Some 500 million people live in the Ganga River Basin, many of whom have no sanitary facilities. This is not only embarrassing, but also presents a security threat to women and girls in particular, and contributes to girl children dropping out of basic schooling due to lack of toilets. At the same time, populations are forced to use the Ganga as a toilet out of necessity, fouling Her waters and potentially spreading disease.

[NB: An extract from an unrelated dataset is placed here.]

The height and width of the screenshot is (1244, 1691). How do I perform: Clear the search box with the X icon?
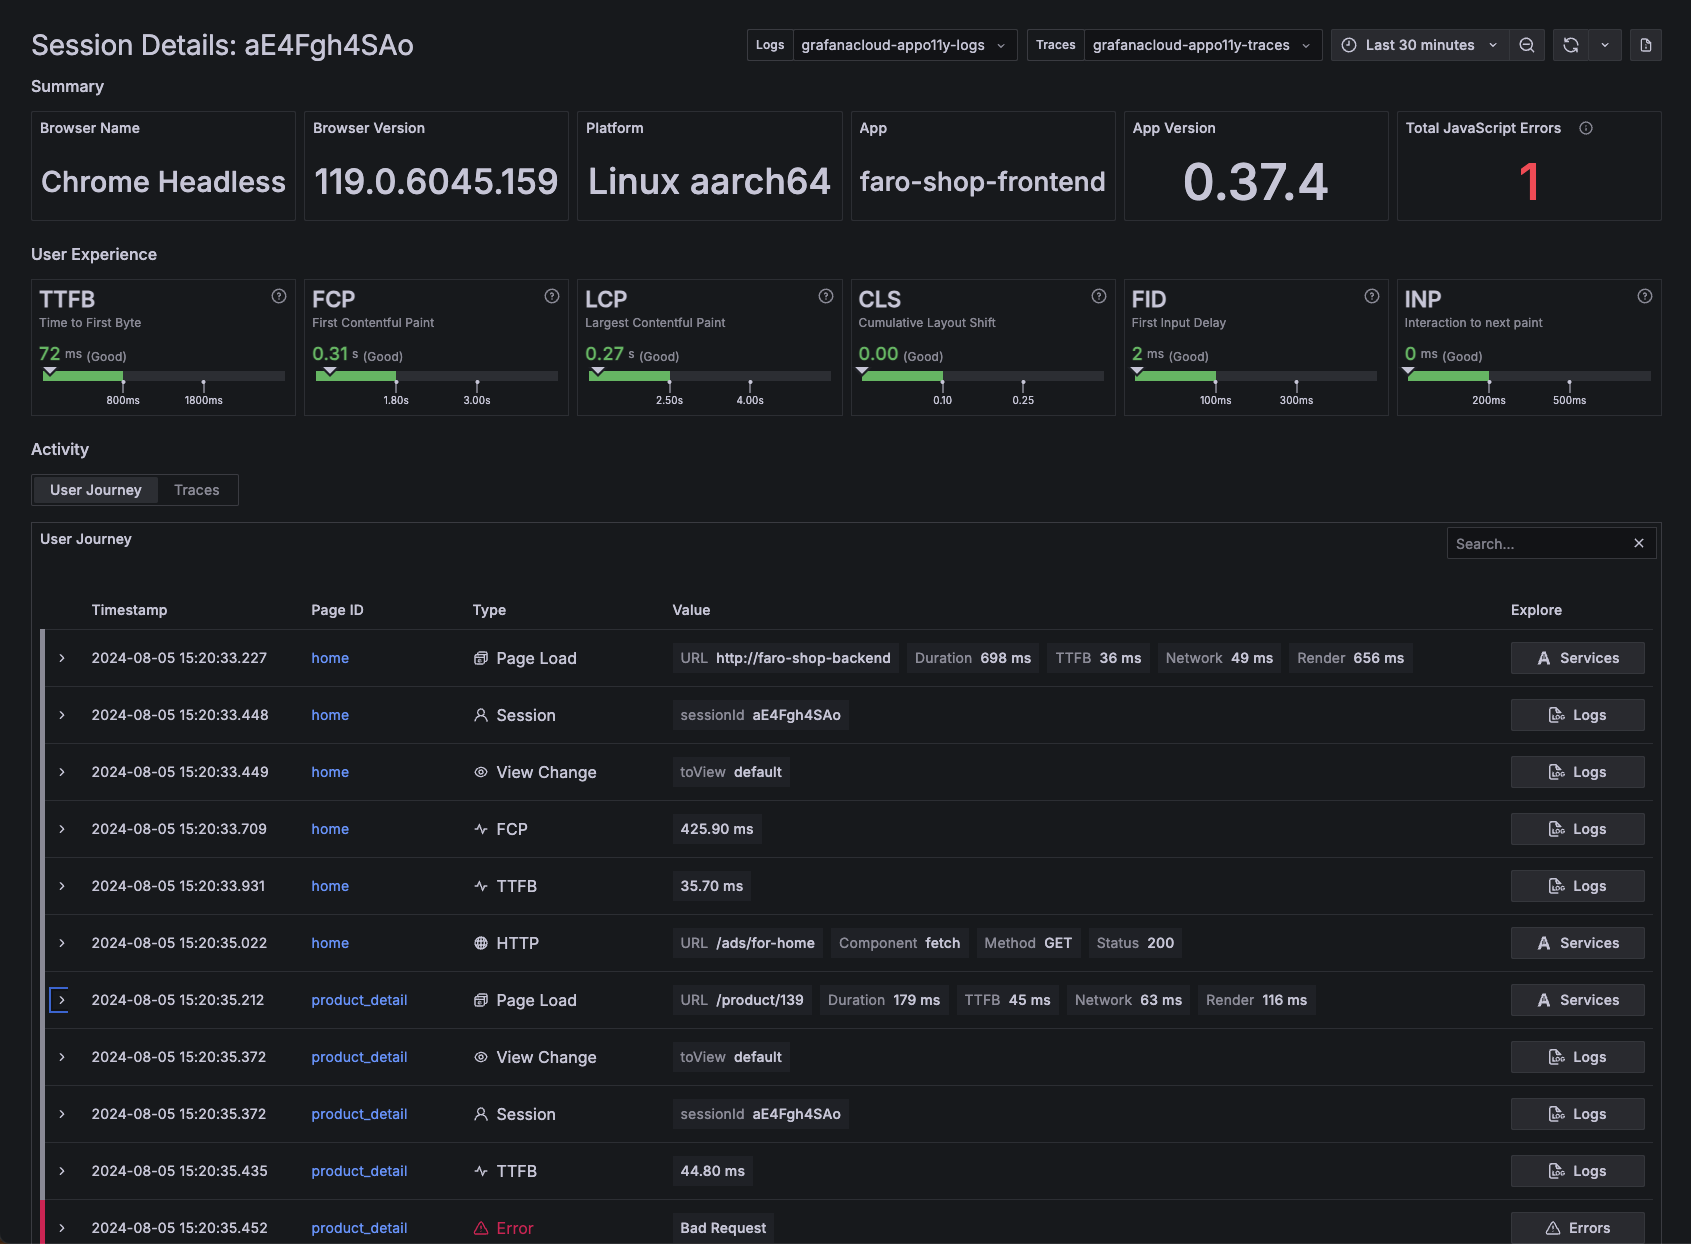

Additionally, each day billion of liters of sewage is dumped directly into Ganga, wreaking havoc on Ganga’s natural ecosystem and affecting the millions of people who depend on Ganga for all their water needs.
What GAP is Doing
Bio-Digester Toilet Technology
Working hand-in-hand with local populations, Ganga Action Parivar alongside BHEL, FICCI, and the Global Interfaith WASH Alliance to provide zero-waste, “bio-digester” toilets in public spaces, villages and other locations throughout the Ganga River Basin. These toilets will not only help keep our National River clean, but will provide safe and healthy fertilizer for organic crops, water for irrigation and methane gas that can power entire villages.
The Bio Digester Technology was developed by DRDO, using a harmless, anaerobic, bacterial process which naturally dissolves all waste, leaving a clear, odourless and virtually pathogen-free water which can be used for irrigation. The project ensures a product which is helpful for the population but also supports and protects the natural environment.
From Sewage Point to Selfie Point: Physico-Chemical Remediation Treatment Systems using Geotube Technology
Ganga Action Parivar, alongside Parmarth Niketan and technology partners Flexituff International Limited & Ingeo Contractor Private Ltd Projects, has installed innovative, simple and effective Physico-Chemical Remediation Treatment Systems using Geotube Technology to remedy sewage entering the Ganga at Chandrabhaga Nala in Rishikesh and Kukrail Nala in Lucknow.
The in-situ technology first chemically coagulates the solid from the liquid part of the wastewater directly at the nala (the source of the wastewater where it enters the river), then pumps the water through large Geotube membranes that further trap the solid waste and sludge treating the water to some 80-90% and significantly reducing fecal coliform counts (to 500 per 100 ml, from the current 50,000 per 100 ml).